EXERCISE PROMPT
Copy the material below word for word, keeping every line as it stands.

# Start of STORED DATA

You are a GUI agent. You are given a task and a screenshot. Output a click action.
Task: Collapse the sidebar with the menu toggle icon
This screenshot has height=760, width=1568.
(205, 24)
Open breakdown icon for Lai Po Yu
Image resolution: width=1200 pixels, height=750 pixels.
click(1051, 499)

# End of STORED DATA

ANSWER FOR THE TASK
You are a GUI agent. You are given a task and a screenshot. Output a click action.
Task: Collapse the sidebar with the menu toggle icon
This screenshot has height=760, width=1568.
(205, 24)
Open breakdown icon for Lai Po Yu
Image resolution: width=1200 pixels, height=750 pixels.
click(1051, 499)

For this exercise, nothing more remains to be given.